### EXERCISE INSTRUCTIONS
The answer must consist of every line below containing "will".

### TASK INPUT

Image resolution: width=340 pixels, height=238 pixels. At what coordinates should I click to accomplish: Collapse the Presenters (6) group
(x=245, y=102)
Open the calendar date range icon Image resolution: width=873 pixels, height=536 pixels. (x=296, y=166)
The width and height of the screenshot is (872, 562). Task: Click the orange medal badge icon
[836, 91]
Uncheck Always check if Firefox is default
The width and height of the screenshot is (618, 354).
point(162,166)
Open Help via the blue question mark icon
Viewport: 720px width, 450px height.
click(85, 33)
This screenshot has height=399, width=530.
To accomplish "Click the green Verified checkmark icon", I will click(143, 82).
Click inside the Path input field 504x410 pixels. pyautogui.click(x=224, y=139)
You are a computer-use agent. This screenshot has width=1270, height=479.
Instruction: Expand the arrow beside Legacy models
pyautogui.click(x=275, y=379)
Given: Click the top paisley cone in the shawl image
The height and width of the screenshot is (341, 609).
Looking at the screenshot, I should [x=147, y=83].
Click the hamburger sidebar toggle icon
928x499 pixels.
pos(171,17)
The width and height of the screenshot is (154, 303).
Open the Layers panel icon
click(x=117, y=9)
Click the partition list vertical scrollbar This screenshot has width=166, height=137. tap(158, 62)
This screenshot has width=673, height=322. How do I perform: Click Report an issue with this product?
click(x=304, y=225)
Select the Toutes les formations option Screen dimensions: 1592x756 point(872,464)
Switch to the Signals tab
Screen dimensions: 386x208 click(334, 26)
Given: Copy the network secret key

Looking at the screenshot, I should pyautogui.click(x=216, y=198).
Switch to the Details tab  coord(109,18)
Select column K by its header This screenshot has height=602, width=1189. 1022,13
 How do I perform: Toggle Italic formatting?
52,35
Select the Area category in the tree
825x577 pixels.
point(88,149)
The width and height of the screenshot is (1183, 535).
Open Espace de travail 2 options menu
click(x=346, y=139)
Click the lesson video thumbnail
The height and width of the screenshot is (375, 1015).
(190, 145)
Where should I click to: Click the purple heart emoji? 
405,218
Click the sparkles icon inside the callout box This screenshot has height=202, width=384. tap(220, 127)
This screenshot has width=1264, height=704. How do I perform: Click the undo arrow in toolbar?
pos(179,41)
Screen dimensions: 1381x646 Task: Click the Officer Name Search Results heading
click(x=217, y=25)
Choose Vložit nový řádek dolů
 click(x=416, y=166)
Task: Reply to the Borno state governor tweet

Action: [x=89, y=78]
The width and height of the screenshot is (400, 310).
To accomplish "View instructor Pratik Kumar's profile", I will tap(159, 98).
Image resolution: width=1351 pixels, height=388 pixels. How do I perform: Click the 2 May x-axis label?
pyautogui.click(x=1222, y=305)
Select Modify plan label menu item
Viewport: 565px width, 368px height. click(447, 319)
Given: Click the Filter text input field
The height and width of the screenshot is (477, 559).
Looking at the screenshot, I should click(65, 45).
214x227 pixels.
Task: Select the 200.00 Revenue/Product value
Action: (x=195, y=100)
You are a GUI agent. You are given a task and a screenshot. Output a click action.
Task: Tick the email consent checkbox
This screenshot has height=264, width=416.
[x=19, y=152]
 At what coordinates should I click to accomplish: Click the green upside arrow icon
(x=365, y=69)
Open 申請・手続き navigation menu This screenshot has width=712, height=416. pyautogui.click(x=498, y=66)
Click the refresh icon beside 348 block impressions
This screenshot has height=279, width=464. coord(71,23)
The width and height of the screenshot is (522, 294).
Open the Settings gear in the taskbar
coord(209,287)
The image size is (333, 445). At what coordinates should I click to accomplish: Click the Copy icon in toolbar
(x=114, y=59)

### TASK SOLUTION
To accomplish "Click the green Verified checkmark icon", I will click(143, 82).
To accomplish "View instructor Pratik Kumar's profile", I will tap(159, 98).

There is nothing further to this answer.